A report out today from CreditCards.com finds that millennials are the worst tippers across all age groups, and that’s costing low-wage service workers a vital part of their income.
Take Jose Mendoza, whose wage is $5 an hour as a server at Pio Pio Latin Cuisine in Orlando. He said he makes about $20 an hour, though, on a good day, because of tips.
But, he explains, "the younger people, they don’t tip so good."
In fact, according to the report, one in 10 people ages 18 to 37 say they leave no tip when dining out. (That's the range CreditCards.com is including in its "millennial" label.)
And nearly one in three millennials say they leave less than a 15 percent tip at restaurants.
Senior industry analyst Matt Schulz said it’s because some people can’t afford the gratuity. And some who can, choose not to.

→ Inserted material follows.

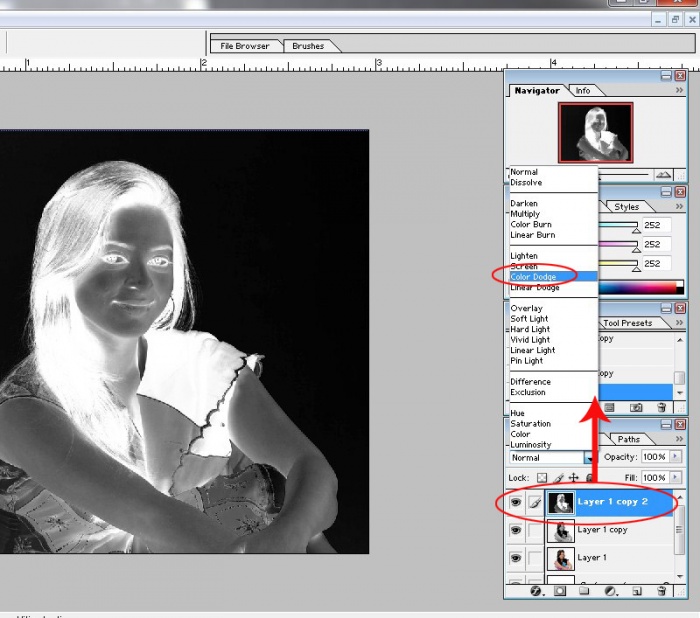
Task: Open the Brushes tab
Action: (x=308, y=46)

"They bear scars from coming up in the middle of the Great Recession," he said.
Older adults, on the other hand, tip more. Nearly 55 percent of seniors age 65 and up said they tip 20 percent or more at restaurants (the highest out of the age groups surveyed).
While the data might make it seem as if millennials — as a cohort — are cheap, one explanation might be that people with more money tend to tip more, and young adults as a whole have lower incomes than people who are further along in their careers, according to CreditCards.com
Restaurants have changed, too. Lots of quasi-restaurants: coffee shops, poke bars, places that leave out a tip jar create an atmosphere that implies tipping is optional.
Kevin Murphy, who teaches hospitality at the University of Central Florida, said "there’s really little customer service."
So when younger diners do get to a real restaurant with service, they’ll often leave a smaller tip, or sometimes nothing at all — and that takes a bite out of servers’ income, like it has in Jose Mendoza's case.